Cake - FQ_codel the next generation
 help / color / mirror / Atom feed
* [Cake] cake byte limits too high by 10x
@ 2015-05-24  5:14 Dave Taht
  2015-05-25  4:47 ` Jonathan Morton
  0 siblings, 1 reply; 7+ messages in thread
From: Dave Taht @ 2015-05-24  5:14 UTC (permalink / raw)
  To: cake

at 100Mbit we had 5 megabytes of max queuing. I don't think this was
jonathon's intent, as the default if no rate was specified was 1Mbyte.

Even what i did below is kind of wrong, but it did have satisfying
results for kicking in the cake ecn overload and-switch-to-drop
behavior, and stomping on slow start before it got too out of hand.

tcp's behavior is quadratic to the buffering... (it is too late at
night for me to think harder on that), and a queue is there to absorb
bursts (and also too late to think on this)

anywhy, here so we end up at 100mbit at ~340 full size packets max
with byte limits, and about 2000 acks. Compare this to the packet
limits in the sqm system (800), which were developed primarily against
testing against 5-50Mbit workloads.  On the one hand I have hope we
can always use less memory with a byte queue limited qdisc system
while still preserving good reverse direction performance. (yea! makes
for saner small router behavior) On the other hand codel does not
react fast enough to major bursts without engaging the out of
bufferspace cake_drop which is pretty darn cpu intensive. On the
gripping hand there becomes no right outer limit for a wildly variable
802.11ac wifi queue, with speeds from one to 1.5Gbit, but I sure would
like a cake-mq that handled the existing queues right with less
memory.

        if(q->rate_bps)
        {
                u64 t = q->rate_bps * q->classes[0].cparams.interval;
                do_div(t, NSEC_PER_SEC * 10 / 4);
                                                         ^^^^ added the *10
                q->buffer_limit = t;

                if(q->buffer_limit < 131072)
                        q->buffer_limit = 131072; // 64k too low a lower bound
        } else {
                q->buffer_limit = 1 << 20;
        }

        printk(KERN_WARNING "cake buffer_limit: %d", q->buffer_limit);


-- 
Dave Täht
Open Networking needs **Open Source Hardware**

https://plus.google.com/u/0/+EricRaymond/posts/JqxCe2pFr67

^ permalink raw reply	[flat|nested] 7+ messages in thread

* Re: [Cake] cake byte limits too high by 10x
  2015-05-24  5:14 [Cake] cake byte limits too high by 10x Dave Taht
@ 2015-05-25  4:47 ` Jonathan Morton
  2015-05-25 19:46   ` Dave Taht
  0 siblings, 1 reply; 7+ messages in thread
From: Jonathan Morton @ 2015-05-25  4:47 UTC (permalink / raw)
  To: Dave Taht; +Cc: cake


> On 24 May, 2015, at 08:14, Dave Taht <dave.taht@gmail.com> wrote:
> 
> at 100Mbit we had 5 megabytes of max queuing. I don't think this was
> jonathon's intent, as the default if no rate was specified was 1Mbyte.
> 
> … On the other hand codel does not
> react fast enough to major bursts without engaging the out of
> bufferspace cake_drop which is pretty darn cpu intensive.

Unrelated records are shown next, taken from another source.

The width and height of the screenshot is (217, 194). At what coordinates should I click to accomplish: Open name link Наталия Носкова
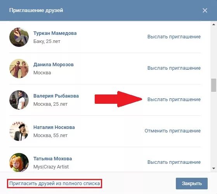click(x=54, y=127)
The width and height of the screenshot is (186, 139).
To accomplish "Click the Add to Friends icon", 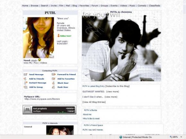I will 25,79.
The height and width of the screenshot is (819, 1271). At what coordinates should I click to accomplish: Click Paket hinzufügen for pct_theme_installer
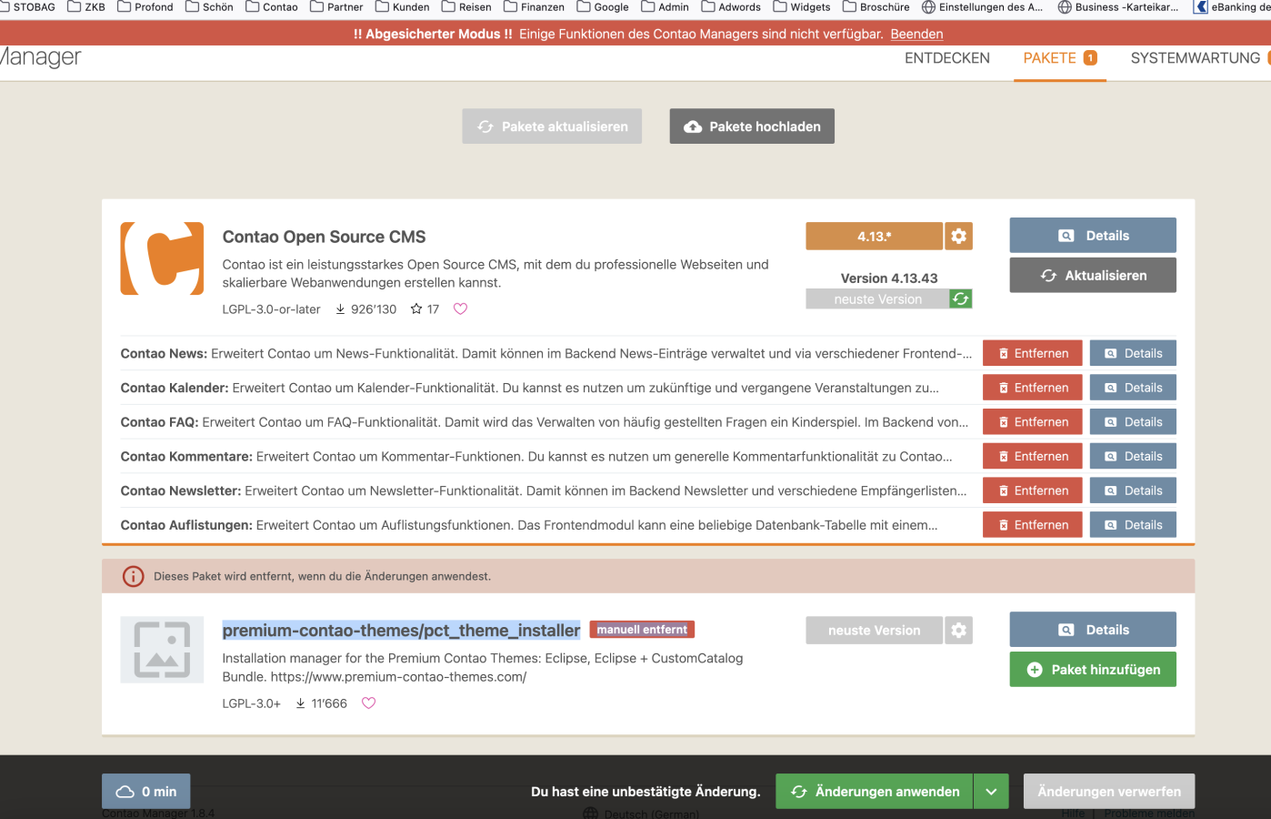pyautogui.click(x=1092, y=670)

The 1-megabyte default is not intended to reflect the highest possible link rate.  Frankly, if you’re triggering cake_drop() without involving truly unresponsive flows, then the buffer limit is too small - you need to give Codel the time it needs to come up to speed.  I definitely should make cake_drop() more efficient, but that’s not the problem here.

I consider it *far* less important to control the short-term length of individual queues, compared to the latency observed by competing latency-sensitive traffic.

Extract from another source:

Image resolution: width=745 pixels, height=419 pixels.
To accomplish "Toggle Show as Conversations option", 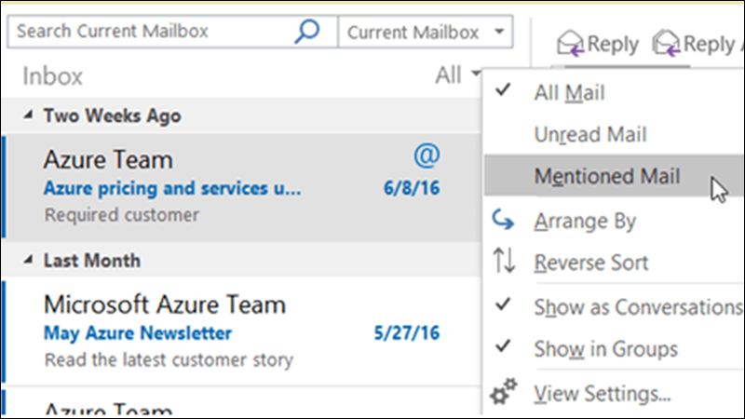I will click(x=637, y=306).
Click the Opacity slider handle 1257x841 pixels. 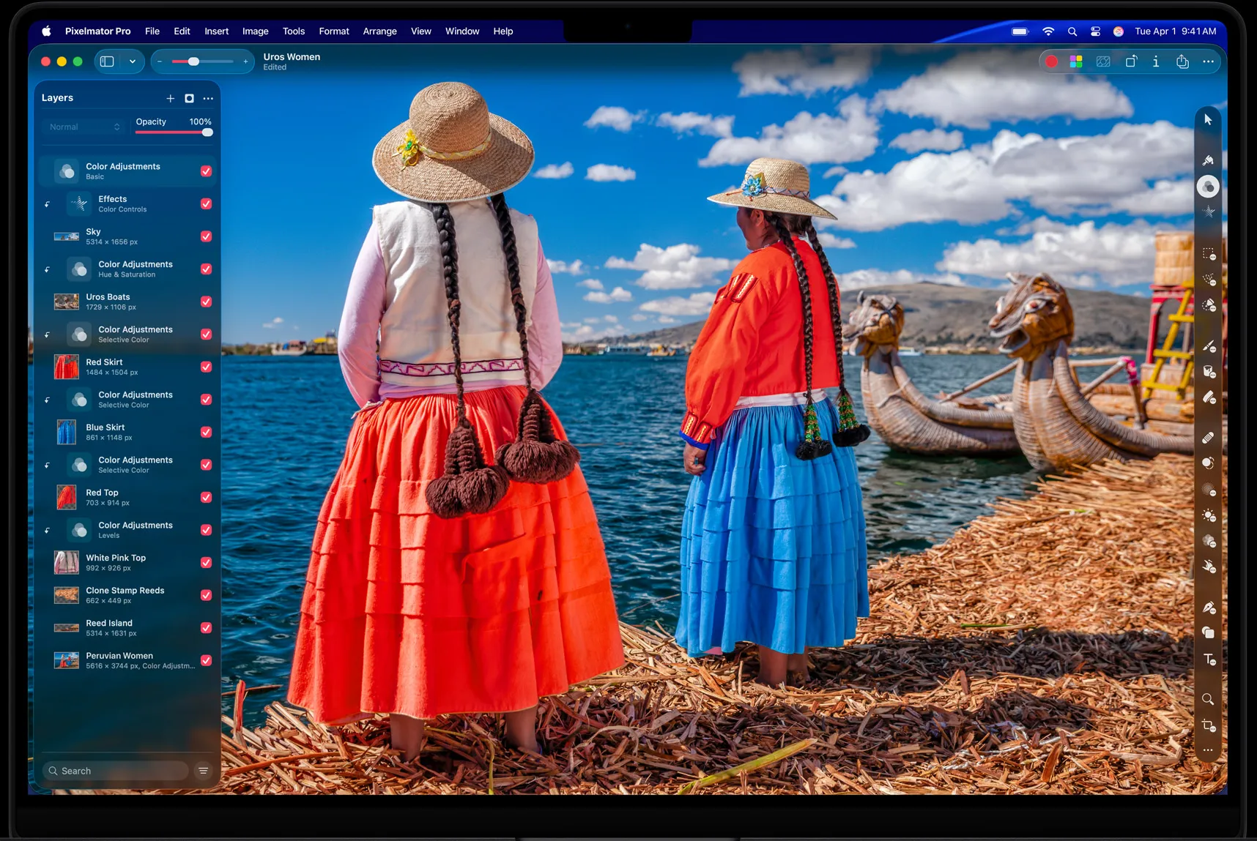(x=207, y=132)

And I also think that ECN and packet-drops are too crude a tool to control queue length to the extent you want.  Hence ELR - but that’s still in the future.  (How much funding do you think we can get for that?)

> On the
> gripping hand there becomes no right outer limit for a wildly variable
> 802.11ac wifi queue, with speeds from one to 1.5Gbit, but I sure would
> like a cake-mq that handled the existing queues right with less
> memory.

Something that I haven’t had time to implement yet is a dual-mode FQ, performing both flow isolation and host isolation.  That seems like a step towards what wifi needs, as well as more directly addressing the case where swarms and sensitive traffic are running on different endpoints, without Diffserv assistance.

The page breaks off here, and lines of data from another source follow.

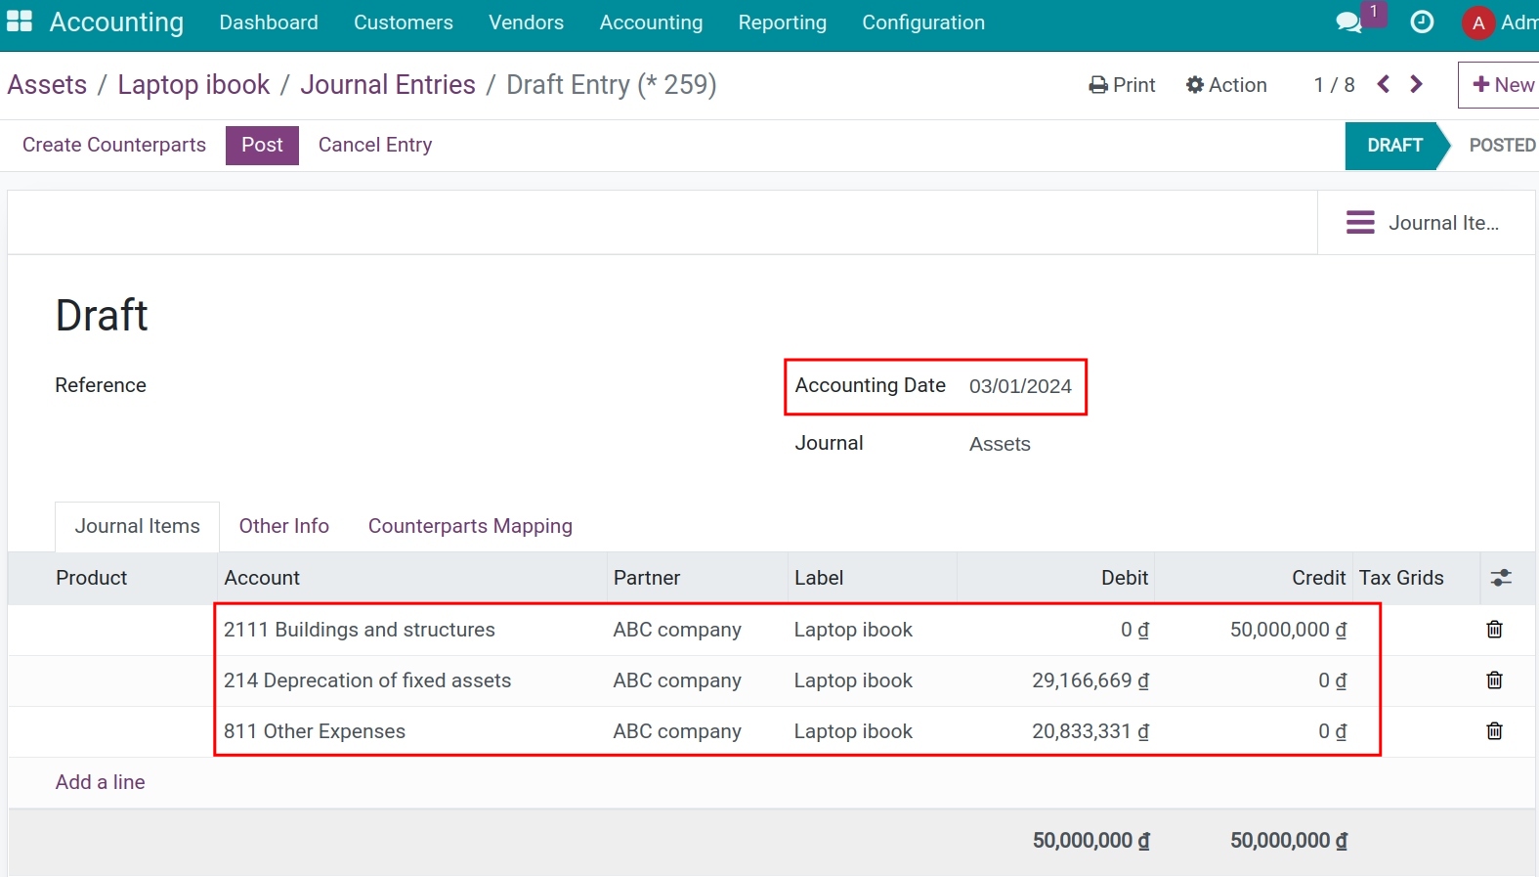Open the activities clock icon
Viewport: 1539px width, 877px height.
coord(1422,22)
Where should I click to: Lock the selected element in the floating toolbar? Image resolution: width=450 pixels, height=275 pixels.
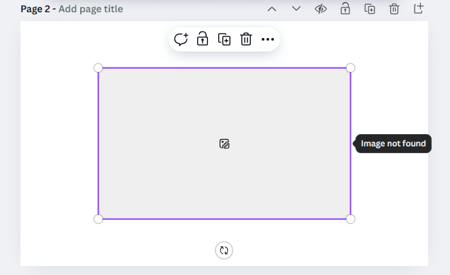(203, 39)
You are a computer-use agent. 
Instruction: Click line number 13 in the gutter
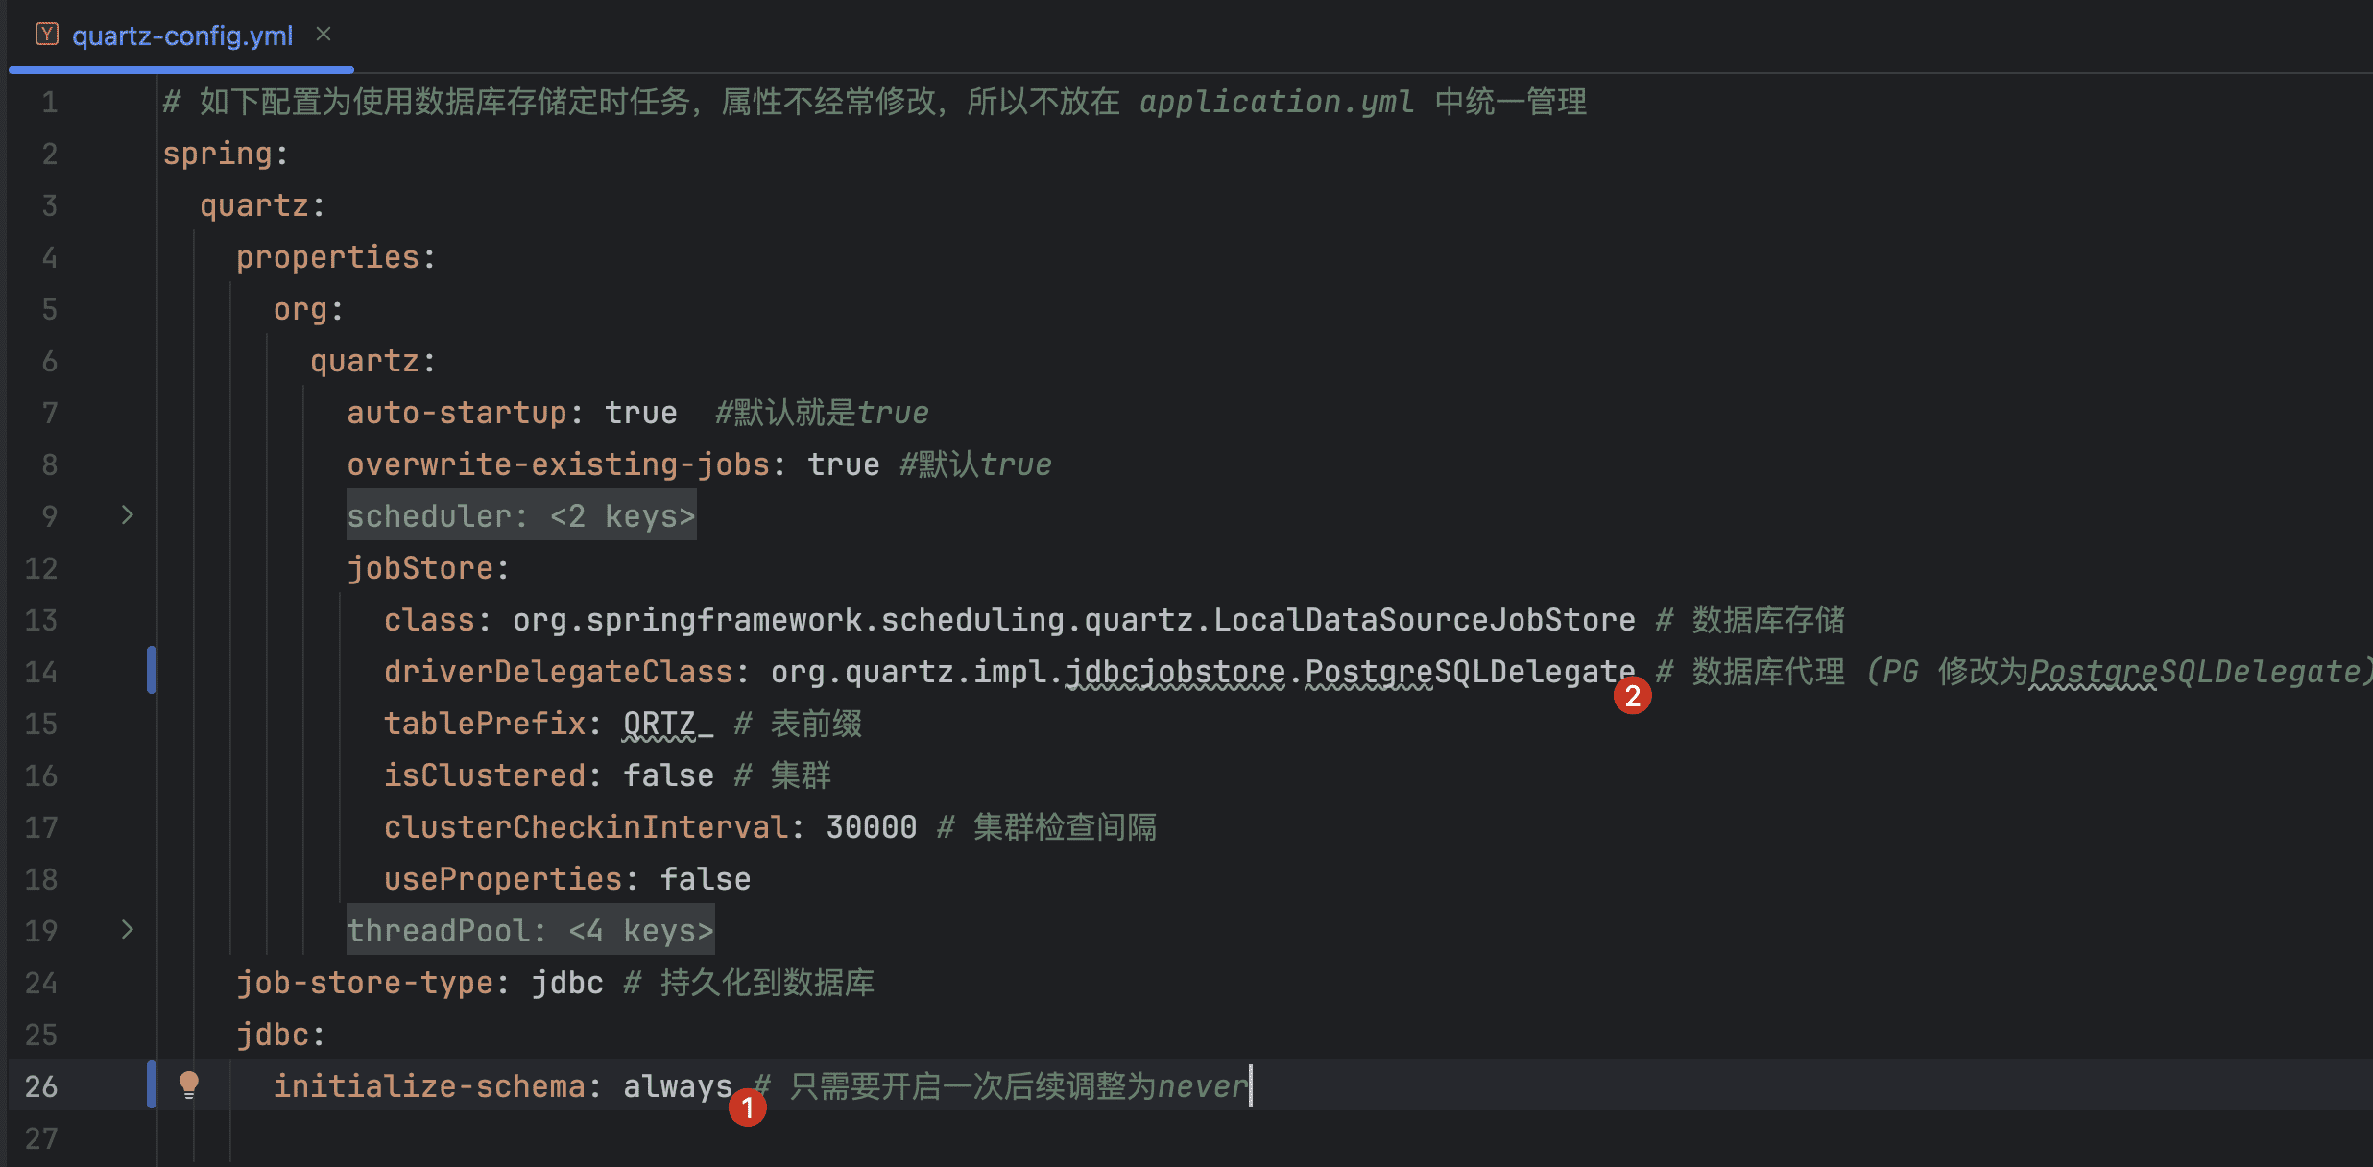coord(41,620)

However, the overall design I have in mind for a wifi-aware qdisc is a little bit inside-out compared to cake.  Cake goes:

shaper -> priority -> flows -> signalling -> queues

…or, with host isolation added:

shaper -> priority -> hosts -> flows -> signalling -> queues

What wifi needs is a bit different:

(hosts/aggregates?) -> (shapers/minstrel?) -> priority -> flows -> signalling -> queues

Of course, since the priority layer is buried three+ layers deep, it’s obviously not going to use hardware 802.11e support.

 - Jonathan Morton


^ permalink raw reply	[flat|nested] 7+ messages in thread

* Re: [Cake] cake byte limits too high by 10x
  2015-05-25  4:47 ` Jonathan Morton
@ 2015-05-25 19:46   ` Dave Taht
  2015-05-29 12:24     ` Jonathan Morton
                       ` (2 more replies)
  0 siblings, 3 replies; 7+ messages in thread
From: Dave Taht @ 2015-05-25 19:46 UTC (permalink / raw)
  To: Jonathan Morton; +Cc: cake

On Sun, May 24, 2015 at 9:47 PM, Jonathan Morton <chromatix99@gmail.com> wrote:
>
>> On 24 May, 2015, at 08:14, Dave Taht <dave.taht@gmail.com> wrote:
>>
>> at 100Mbit we had 5 megabytes of max queuing. I don't think this was
>> jonathon's intent, as the default if no rate was specified was 1Mbyte.
>>
>> … On the other hand codel does not
>> react fast enough to major bursts without engaging the out of
>> bufferspace cake_drop which is pretty darn cpu intensive.
>
> The 1-megabyte default is not intended to reflect the highest possible link rate.  Frankly, if you’re triggering cake_drop() without involving truly unresponsive flows, then the buffer limit is too small - you need to give Codel the time it needs to come up to speed.  I definitely should make cake_drop() more efficient, but that’s not the problem here.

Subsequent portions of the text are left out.